John Alfred Alexander Lee DCM (31 October 1891 13 June 1982) was a New Zealand politician and writer. He is one of the more prominent avowed socialists in New Zealand's political history.

Contents

Lee was elected as a member of parliament in 1922. After the Labour Party's victory in 1935, Lee was passed over for appointment to cabinet, instead becoming an under-secretary. He became a critic of the leadership of his party and was expelled in 1940, subsequently founding his own left-wing party, the Democratic Labour Party. He retired from parliament in 1943.

Biography

Early life

Lee was born in Dunedin in 1891, the son of Alfred Lee and Mary Isabella Taylor. His parents were not married, and at the time of his birth, they had already separated due to his father's gambling and alcoholism. Lee's mother had little income, and the family experienced considerable financial hardship.
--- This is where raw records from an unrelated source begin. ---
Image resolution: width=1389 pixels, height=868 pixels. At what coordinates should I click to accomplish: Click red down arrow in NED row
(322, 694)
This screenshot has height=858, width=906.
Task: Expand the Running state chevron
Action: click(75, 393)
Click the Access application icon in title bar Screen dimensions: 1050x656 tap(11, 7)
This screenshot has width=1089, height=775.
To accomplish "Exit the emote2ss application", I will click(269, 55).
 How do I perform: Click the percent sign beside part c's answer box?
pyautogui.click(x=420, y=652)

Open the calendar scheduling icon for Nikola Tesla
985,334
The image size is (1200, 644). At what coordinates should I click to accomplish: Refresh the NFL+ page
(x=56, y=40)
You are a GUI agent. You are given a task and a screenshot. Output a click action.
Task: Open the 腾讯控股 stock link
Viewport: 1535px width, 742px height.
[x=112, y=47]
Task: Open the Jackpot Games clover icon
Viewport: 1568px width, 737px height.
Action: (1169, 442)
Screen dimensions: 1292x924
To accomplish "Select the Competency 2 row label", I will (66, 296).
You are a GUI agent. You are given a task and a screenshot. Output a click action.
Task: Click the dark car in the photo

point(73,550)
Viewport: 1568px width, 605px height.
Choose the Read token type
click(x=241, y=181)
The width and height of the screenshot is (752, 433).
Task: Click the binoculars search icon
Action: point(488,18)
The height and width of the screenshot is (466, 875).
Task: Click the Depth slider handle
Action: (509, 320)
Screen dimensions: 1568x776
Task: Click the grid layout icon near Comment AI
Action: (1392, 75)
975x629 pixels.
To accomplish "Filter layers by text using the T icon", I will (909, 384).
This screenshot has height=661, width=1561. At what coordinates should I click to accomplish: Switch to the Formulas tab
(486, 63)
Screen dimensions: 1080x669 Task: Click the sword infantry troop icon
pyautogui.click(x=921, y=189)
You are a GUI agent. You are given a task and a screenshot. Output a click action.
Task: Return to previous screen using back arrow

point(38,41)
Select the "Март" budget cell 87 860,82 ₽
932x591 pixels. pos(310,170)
Lee did not do well at school, and he was often truant.

In 1905, he left school to work, and became involved in petty crime. In 1908, he was convicted of theft, and served time at a boarding school for juvenile delinquents. He attempted to escape several times, and was eventually successful. After wandering the country for a time, he found work in Raetihi, but was then jailed for liquor smuggling and breaking and entering.[ citation needed ]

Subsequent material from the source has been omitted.